Traci Lindsten
3 min readJul 28, 2020


Joy! Pure Joy. The feeling I get when around animals, known as Poopers in my clan. The wonderful thing about animals is that they aren’t human. That’s crazy, you say. Of course, they aren’t human. Duh! Yes, yes, I know they are not human, in the species way. What I mean is, they don’t come with all the drama human carbon units do.

Each animal has its own personality. They are as different within their own species as we are. Some have experienced harsh and sad starts in life. Some are pampered to the extreme. The difference is they depend completely upon humans for their care, feeding, happiness and exercise. WE have domesticated them. We are responsible for their dependency. We need to give them all the love and care possible.

It kills me when people rescue and then return animals to a shelter because they feel it’s too much work or they tire of their dependency. Not to paint all humans with a broad stroke, I do understand financial changes, housing changes, or death of an owner. If you look at the zillions of studies out there, all creatures experience feelings. The babies play and scamper. The teenagers fight. The parents are always close.

What I will never understand is abuse of any living creature. You can look an animal and tell. It kills my soul. I believe in non-violence as a rule of life, but when I see neglect, abuse, ignorance in any form, toward another living thing…well, it’s the closest I come to wanting to do harm to another carbon unit. In my neighborhood, I am known as the dog whisperer. I love the poopers. The worst of the lot come and stay with me. While in my care, they are docile, well-behaved, and loved unconditionally. My neighbors call me first to see if I am in town from work, to watch their poopers when they need a sitter.

This is the first time in decades I have been without a dog or cat. This job includes sometimes up to 40–45 weeks of travel a year. That would be crazy for a pet. They are pack animals and you are their pack. I wouldn’t do that to an animal that loved and relied on me. It’s inhumane. This loss of energy in my life is taking its toll on me, though. Since I have lived alone for the last 20 years, my poopers have been solid companions. We held long discussions and ate treats in front of the TV. I was about 30 pounds lighter, too. I walked the poops 3 x a day, at least a mile each time. I lived close enough to work to go home for lunch and if we didn’t get a mile in, it was due to a time crunch or weather.

It’s healthy to have a pet. They lower blood pressure, provide unconditional love, and provide a good energy into the world. They love everything when they are happy. Tails are up. Smiles are shown. Signals are understood. The gentle pawing at O-Dark-Thirty, when they need to go out and want to wake you up. The times when you don’t feel good and they need to go out, so they do their business quickly. The times they come in all wet or muddy and want to play while you are putting nice clean sheets on the bed. I wouldn’t trade a second of it.

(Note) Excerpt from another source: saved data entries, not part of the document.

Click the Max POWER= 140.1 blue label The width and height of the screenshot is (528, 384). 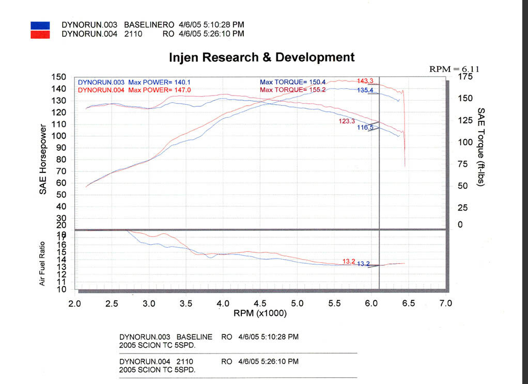(159, 83)
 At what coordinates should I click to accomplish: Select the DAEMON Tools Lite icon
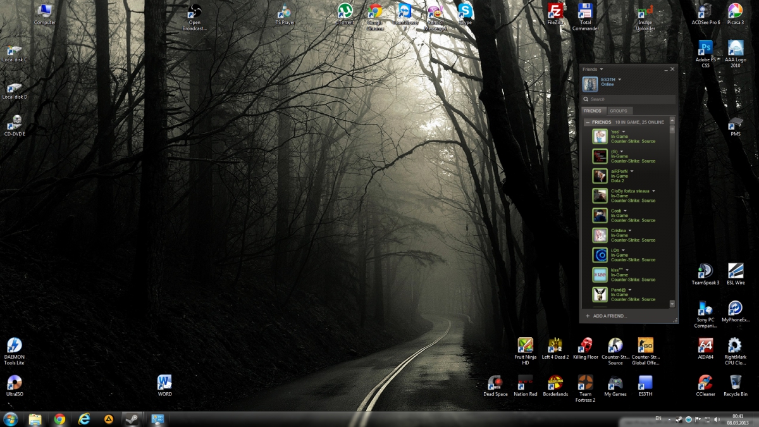point(14,346)
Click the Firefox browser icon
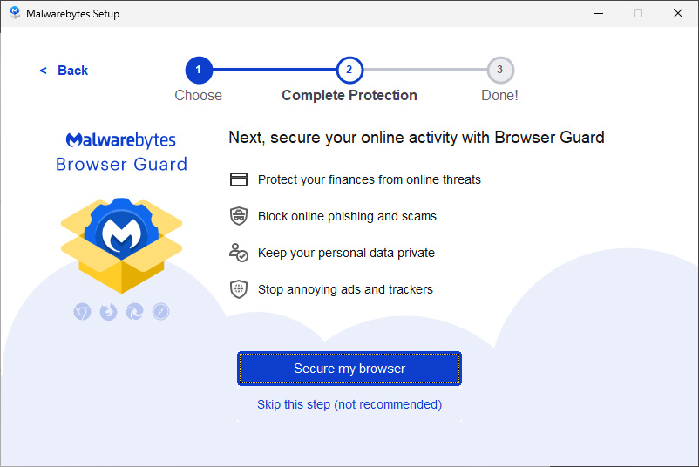Viewport: 699px width, 467px height. point(108,311)
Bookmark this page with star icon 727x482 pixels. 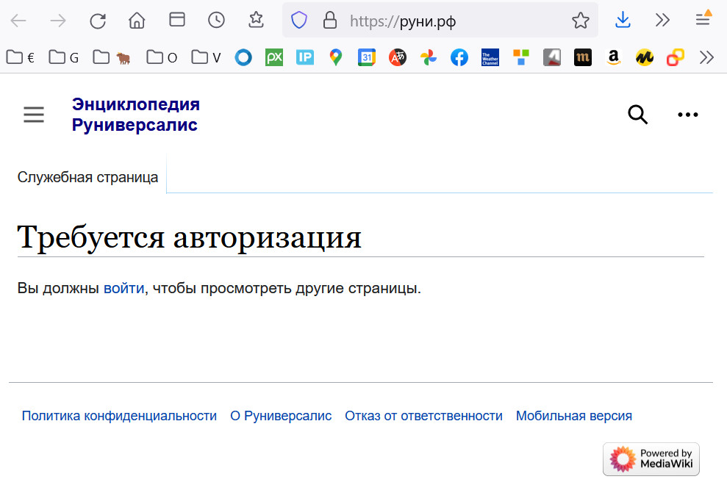[581, 21]
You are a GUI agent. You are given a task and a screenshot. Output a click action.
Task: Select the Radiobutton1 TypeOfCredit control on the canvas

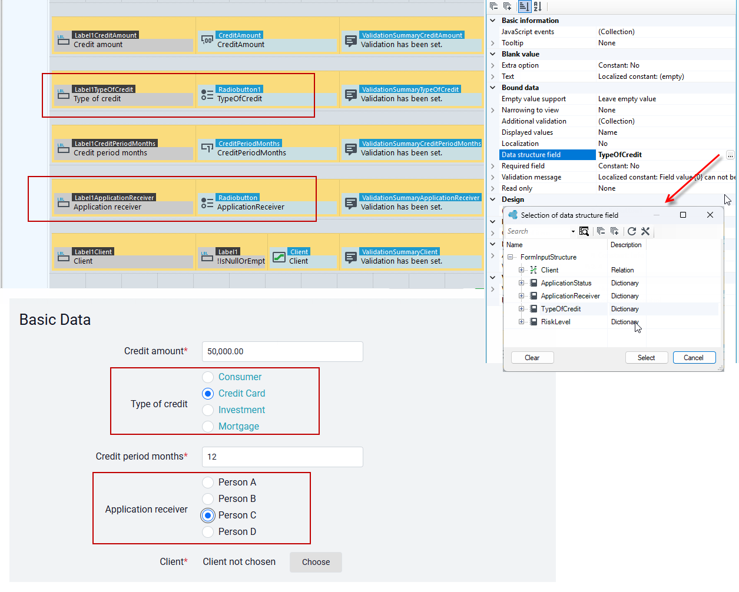[267, 94]
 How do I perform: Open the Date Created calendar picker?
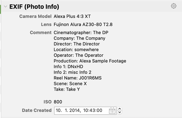112,110
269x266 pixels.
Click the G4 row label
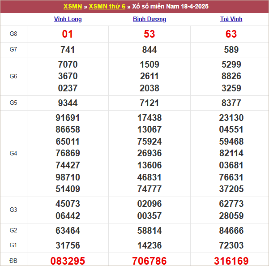coord(13,153)
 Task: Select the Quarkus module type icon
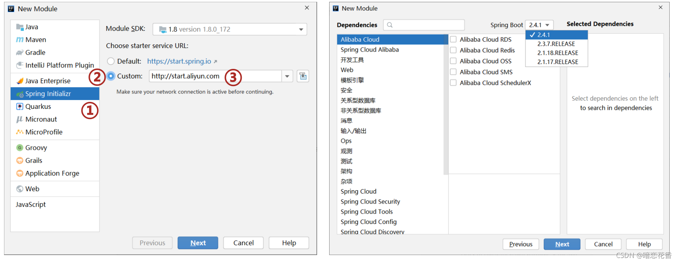point(20,106)
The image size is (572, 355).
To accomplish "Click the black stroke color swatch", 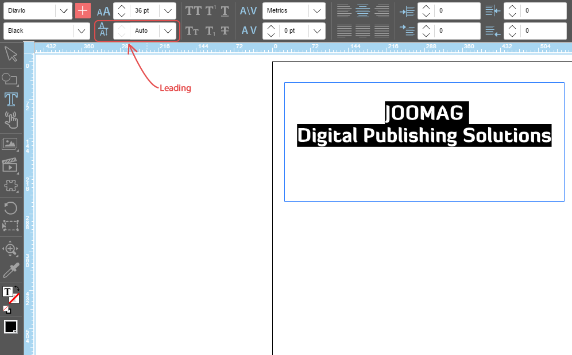I will coord(10,327).
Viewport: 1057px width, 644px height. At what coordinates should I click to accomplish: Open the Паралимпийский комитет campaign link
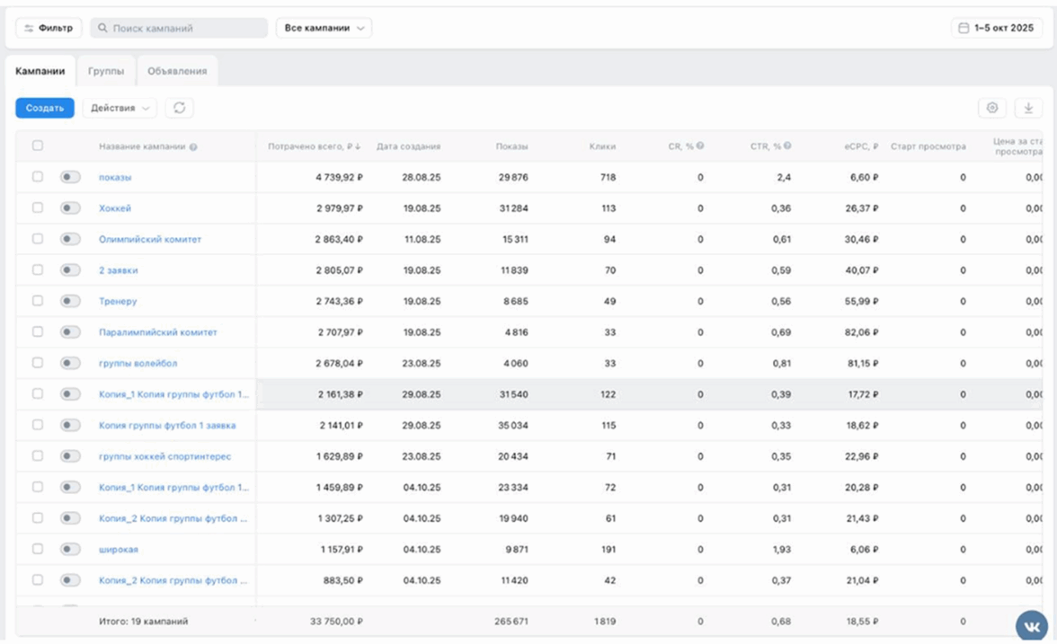click(x=158, y=332)
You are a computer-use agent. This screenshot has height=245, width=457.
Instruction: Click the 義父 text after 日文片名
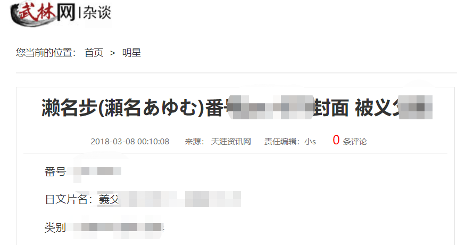(x=109, y=200)

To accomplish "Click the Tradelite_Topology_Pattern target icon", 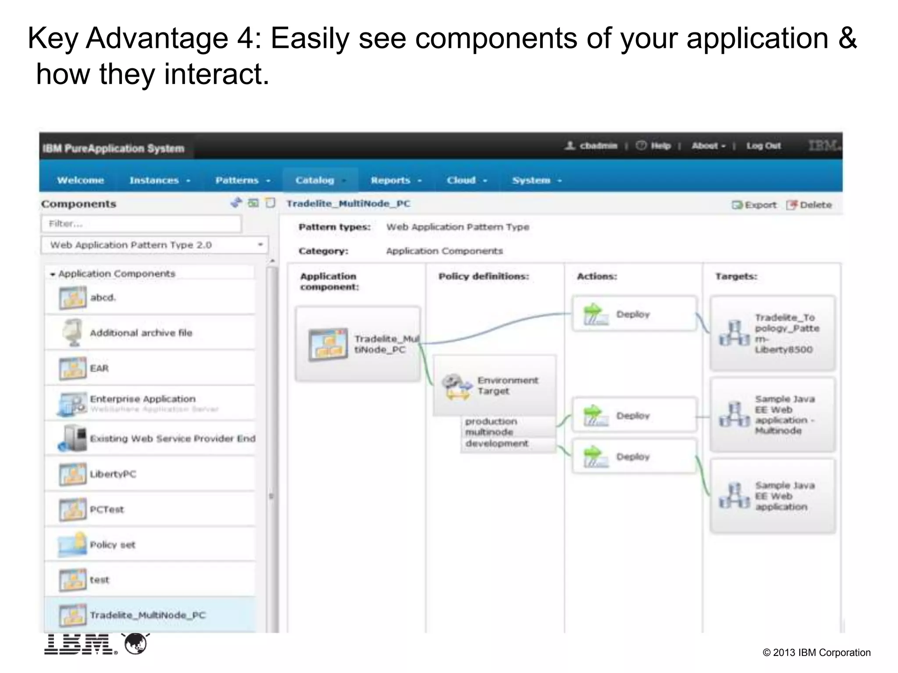I will click(734, 334).
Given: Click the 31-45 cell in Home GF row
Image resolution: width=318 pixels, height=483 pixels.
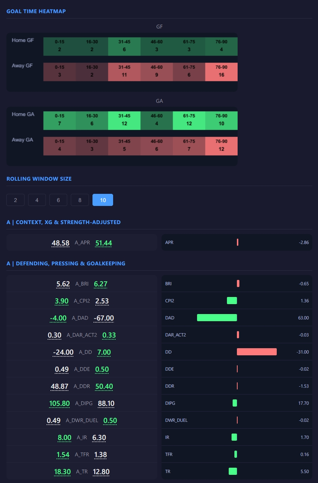Looking at the screenshot, I should tap(124, 46).
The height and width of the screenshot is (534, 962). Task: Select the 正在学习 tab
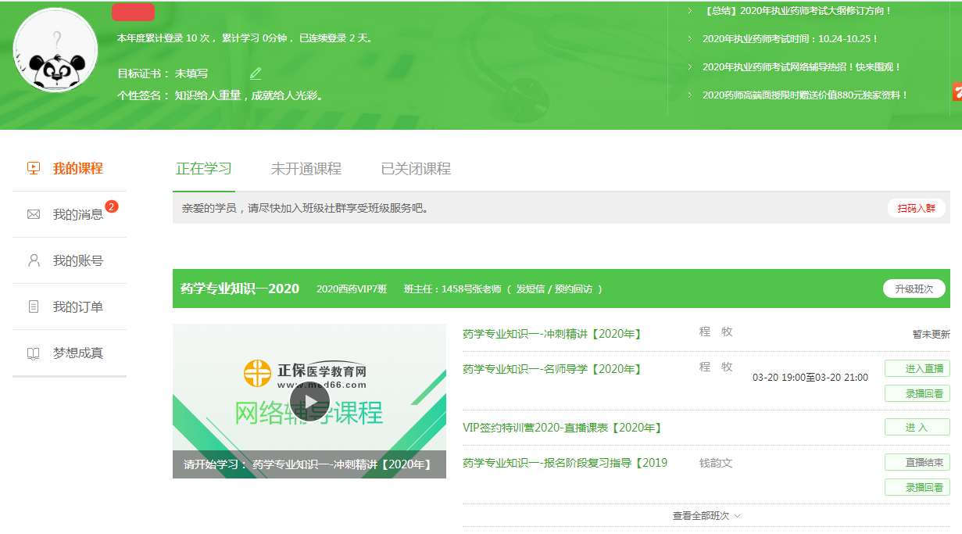coord(203,169)
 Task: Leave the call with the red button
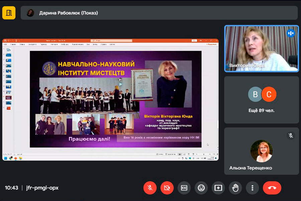(x=272, y=188)
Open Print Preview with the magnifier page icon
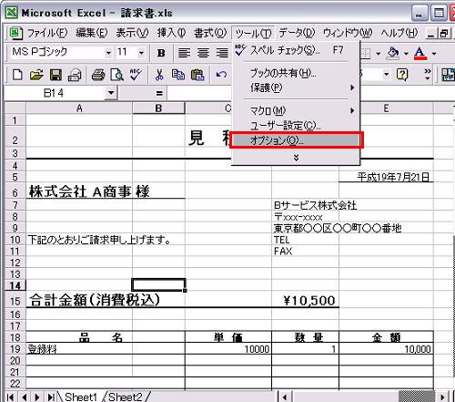The image size is (455, 402). pos(116,75)
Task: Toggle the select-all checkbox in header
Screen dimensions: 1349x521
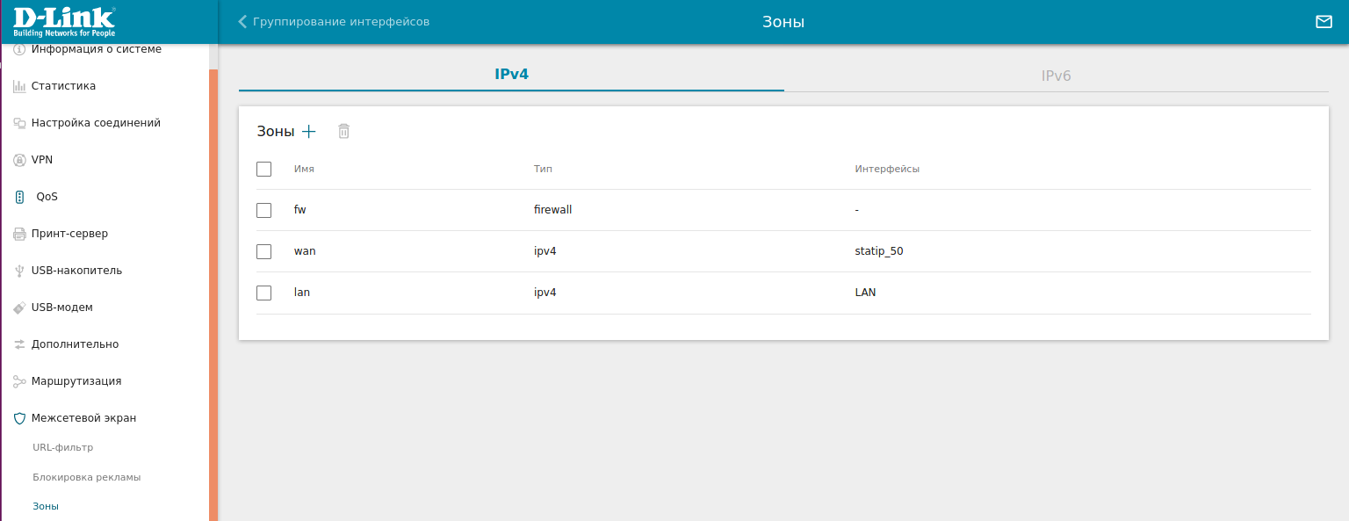Action: 263,169
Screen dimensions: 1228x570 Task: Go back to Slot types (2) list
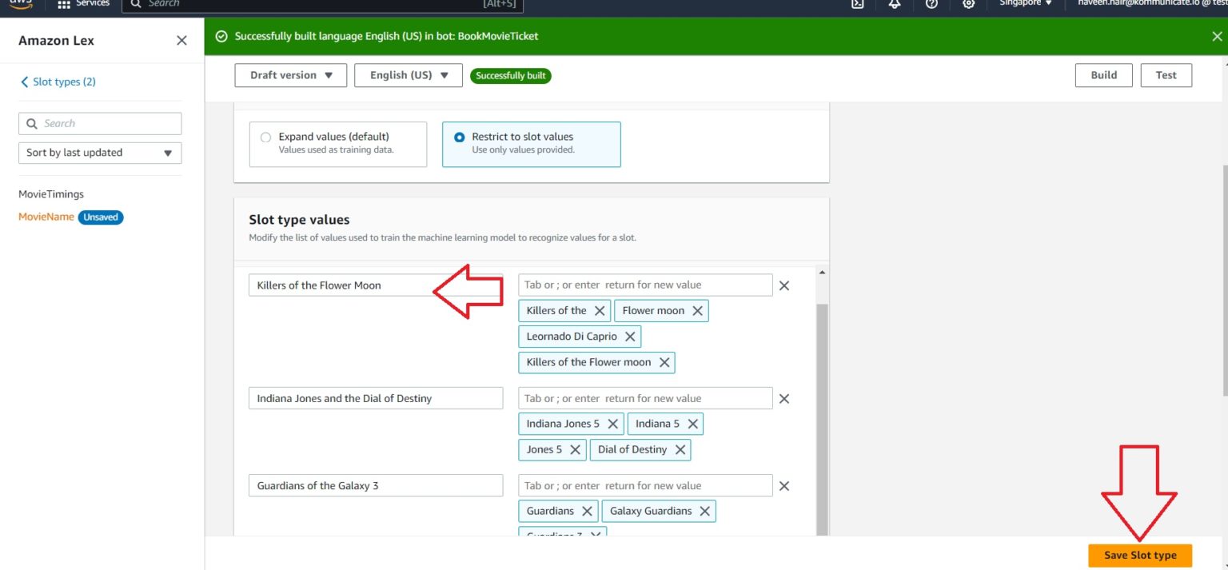pyautogui.click(x=58, y=82)
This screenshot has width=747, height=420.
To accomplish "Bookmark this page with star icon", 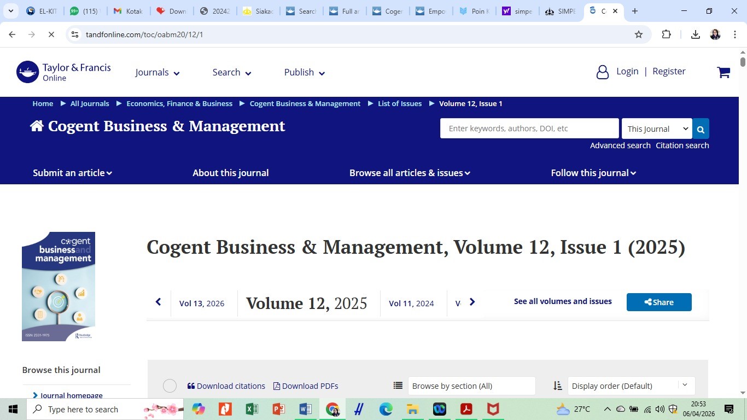I will (x=638, y=34).
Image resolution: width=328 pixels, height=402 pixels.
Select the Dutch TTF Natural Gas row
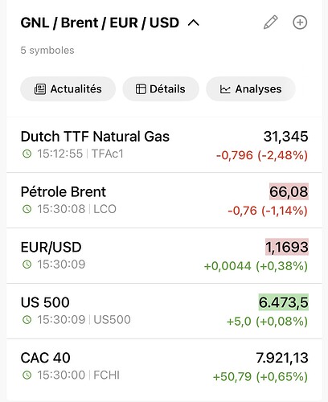click(164, 145)
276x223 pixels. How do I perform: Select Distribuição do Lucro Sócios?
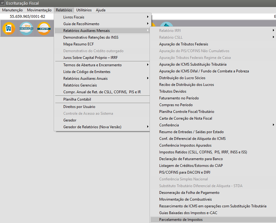tap(182, 78)
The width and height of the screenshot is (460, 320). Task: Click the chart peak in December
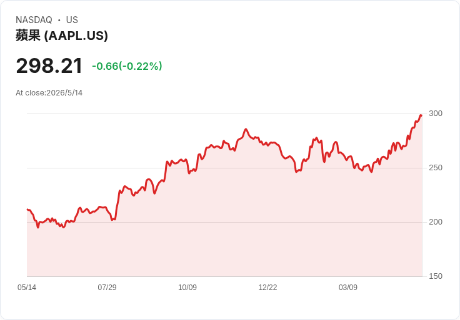(246, 129)

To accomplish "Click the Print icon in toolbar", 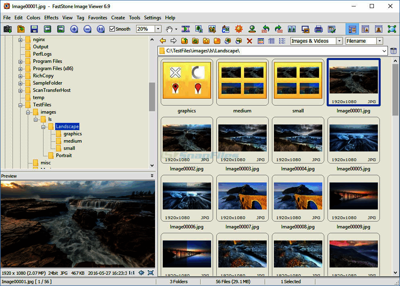I will click(x=318, y=29).
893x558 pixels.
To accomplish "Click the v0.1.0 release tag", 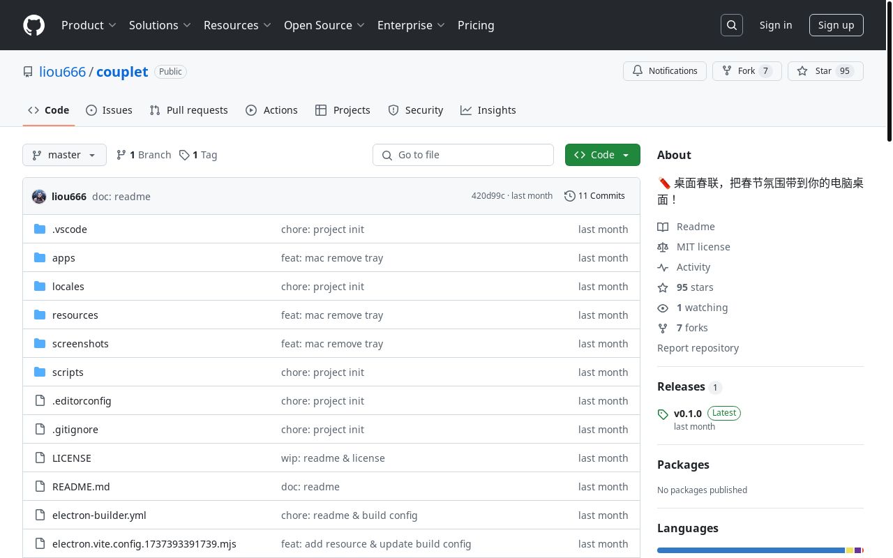I will (x=687, y=413).
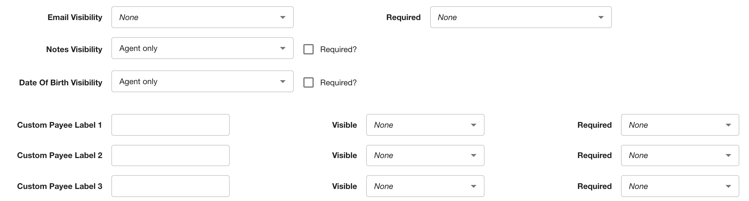Open the Email Visibility dropdown

(x=202, y=17)
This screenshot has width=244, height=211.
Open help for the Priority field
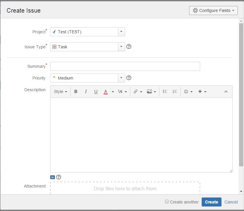click(129, 78)
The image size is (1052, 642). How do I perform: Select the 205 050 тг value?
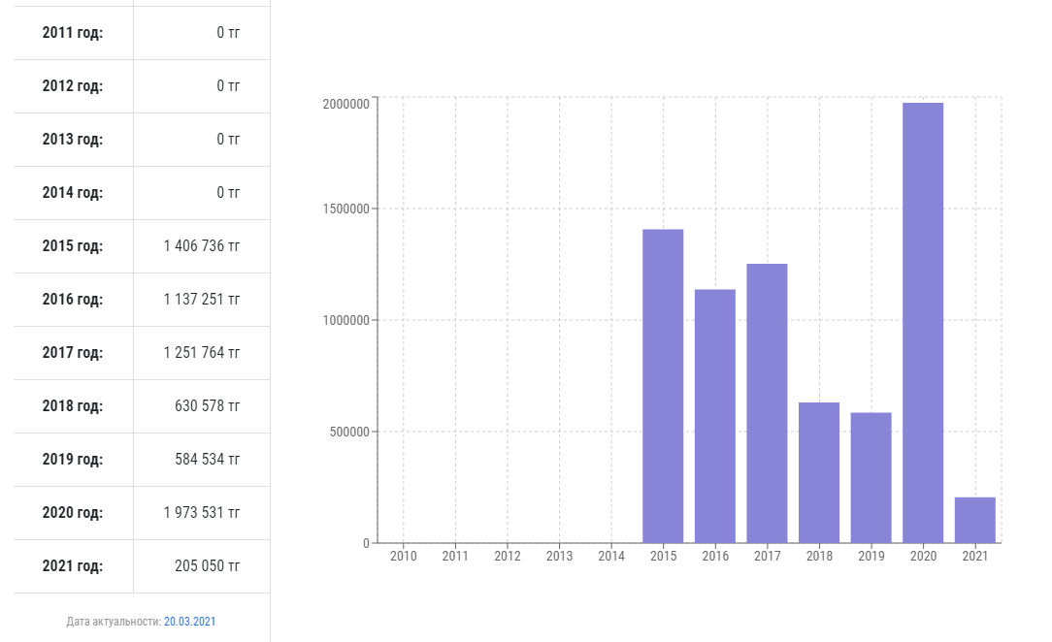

Being home all this time for COVID restriction, has really increased the angst in not having a pet. It’s made me analyze exactly what I want for my life. A pooper or two or three. Having a major medical issue that could happen at any moment, makes you think about such things. Love my job, love to work. Working is essential to a longer life with good engagement. That said, Iife isn’t about money.

If I lost my job tomorrow, a Pooper doesn’t care, if he still gets to hang with you. Poopers know when you are feeling down. They can smell illness. They are the givers of all that is good and depending on their size, a few choice droppings that are not good. All part of the gig. Poop patrol is kind of therapeutic. I never carried a phone or was distracted. It was me, the poopers and the rake and pan. Often, the poops knew when poop patrol was happening and would feel compelled to provide a gift of more poop while I was on patrol. It is a collaborative effort. They were giving me a present.

I would say that today, a bag of poop would be as valuable as a paycheck to me.



Traci Lindsten

Someone, who sometimes, has something to say.